Elle explique que la douleur chronique n’est pas reconnue comme une maladie à part entière. De nombreuses associations de patients, comme l’Association francophone pour Vaincre les douleurs (AFVD) ou celles qui soutiennent les malades de fibromyalgie comme Fibromyalgie France ou Fibromyalgie SOS, ainsi que la Société Française d’étude et de traitement de la Douleur (SFETD) réclament cette reconnaissance, notamment à travers le plaidoyer rédigé il y a quelques mois par la SFETD et quelques associations de patients mais qui n’a donné pour l’instant aucun résultat probant.

« Chez France Assos Santé, un groupe de travail « douleur » a vu le jour. Ses objectifs sont d’intégrer la lutte contre la douleur dans toutes les politiques de santé, de soutenir le plaidoyer de la SFETD et d’interpeller les tutelles, comme la Haute Autorité de Santé et les Agences Régionales de Santé. Nous voudrions également chiffrer et identifier les problématiques de prise en charge de la douleur dans les commissions d’usagers. Chaque représentant d’usagers siégeant à l’hôpital va essayer d’obtenir les chiffres de son établissement, même si on a conscience que cela ne sera que partiellement représentatif puisque les questionnaires de satisfaction aux patients sont trop peu remplis et ne sont pas fiables. En outre, une note de position a été rédigée par le groupe et des professionnels de santé. Un amendement douleur, requérant la nécessité de produire un état des lieux de la lutte contre la douleur, par la rédaction d’un rapport, a été déposé et retoqué par le Sénat.

## LIGNES RÉPERTORIÉES
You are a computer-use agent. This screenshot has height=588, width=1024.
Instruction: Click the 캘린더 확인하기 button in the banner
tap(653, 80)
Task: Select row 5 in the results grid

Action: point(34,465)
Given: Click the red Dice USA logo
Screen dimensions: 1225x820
--
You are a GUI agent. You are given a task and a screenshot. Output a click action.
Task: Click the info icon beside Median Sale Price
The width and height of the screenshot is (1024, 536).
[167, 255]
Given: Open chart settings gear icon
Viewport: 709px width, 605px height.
--
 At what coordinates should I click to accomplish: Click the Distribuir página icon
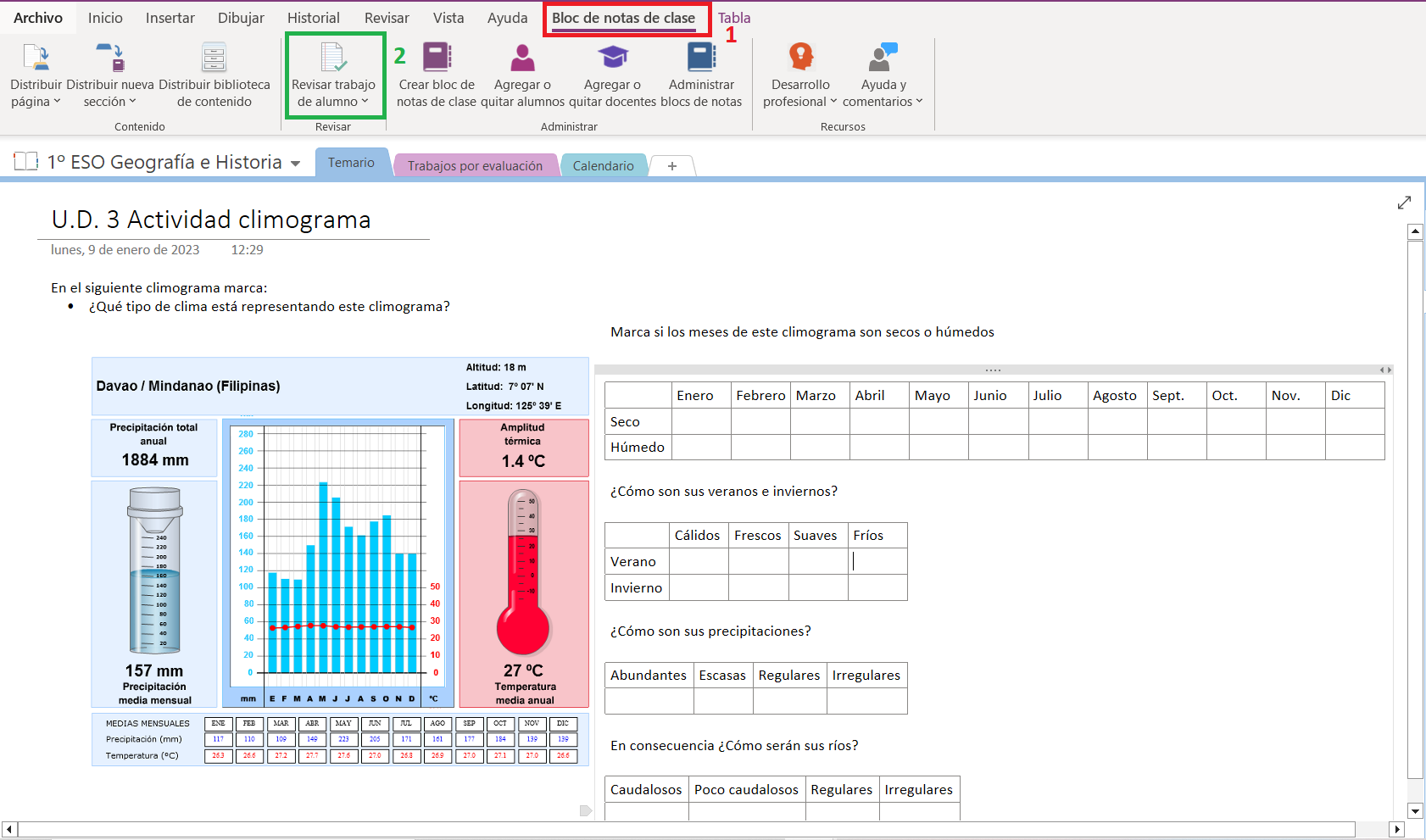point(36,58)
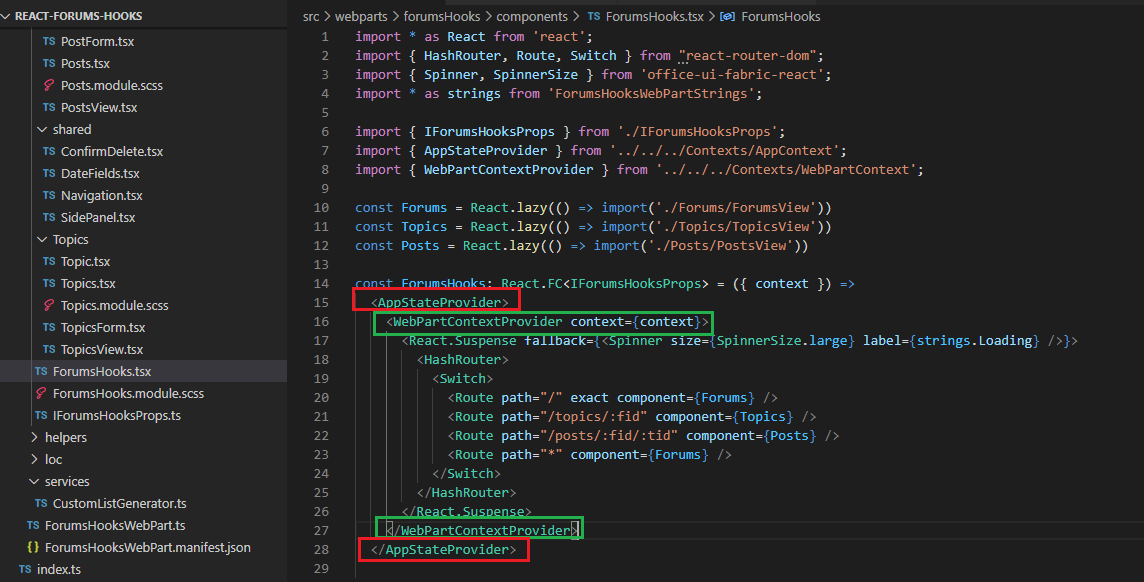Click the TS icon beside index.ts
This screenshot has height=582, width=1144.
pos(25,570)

## CONSIGNE
Pouvez-vous poursuivre le texte sur la reconnaissance de la douleur chronique en reprenant juste après sa dernière phrase ?

## RÉPONSE PROPOSÉE
France Assos Santé lance également un projet pilote sur les parcours de santé de personnes atteintes de douleur chronique à Paris ».

Lire la note de position de la douleur de France Assos Santé, en suivant CE LIEN.

 

DEUX TECHNIQUES DE POINTE DANS LE TRAITEMENT DE LA DOULEUR

La neurostimulation médullaire expliquée par le Dr Borius, neurochirurgien à l’hôpital de la Pitié Salpêtrière à Paris

On propose la neurostimulation médullaire dans le cas de douleurs permanentes qu’on appelle « neuropathiques », c’est à dire qu’elles sont liées à un dysfonctionnement du système nerveux. On réserve ce traitement à des patients qui souffrent de douleurs rebelles, qui résistent à la prescription de médicaments, ainsi qu’à la prise en charge globale telle qu’elle est proposée dans les centres d’évaluation et de traitement de la douleur (CETD).

Il s’agit de placer une électrode à la surface de la moelle épinière lors d’une intervention chirurgicale. Ces électrodes sont connectées à un neurostimulateur qui prend la forme d’un petit boitier, qui sera placé sous la peau (au niveau de l’abdomen, sous la clavicule, ou au niveau du quart supérieur de la fesse), au bout d’une semaine à 15 jours de test, si le patient réagit bien au traitement. C’est le cas pour plus de 90% d’entre eux lorsqu’ils sont bien sélectionnés.

Voici quel est le principe mis en jeu : dans le cadre de la douleur chronique, il y a une lésion nerveuse qui ne s’est pas réparée. Cela envoie au cerveau un message qui est celui d’une douleur permanente. La neurostimulation médullaire va « brouiller » le circuit de la douleur qui s’est mis en place depuis des mois, voire des années. Avec ce dispositif, le patient va ressentir comme des fourmillements au niveau de l’endroit où se situe sa douleur.

On cherche, en fait, à stimuler les fibres sensitives de la zone douloureuse, d’où le ressenti de fourmillements, pour atténuer voire bloquer le message de la douleur à cet endroit.

Il y a cependant des paramétrages de stimulation qui permettent de ne pas sentir les fourmillements tout en conservant l’effet antalgique. Les patients peuvent par exemple choisir d’avoir la sensation de fourmillement dans la journée (cela les rassure, cela leur montre que le dispositif fonctionne bien), mais la nuit ils préfèrent ne rien sentir.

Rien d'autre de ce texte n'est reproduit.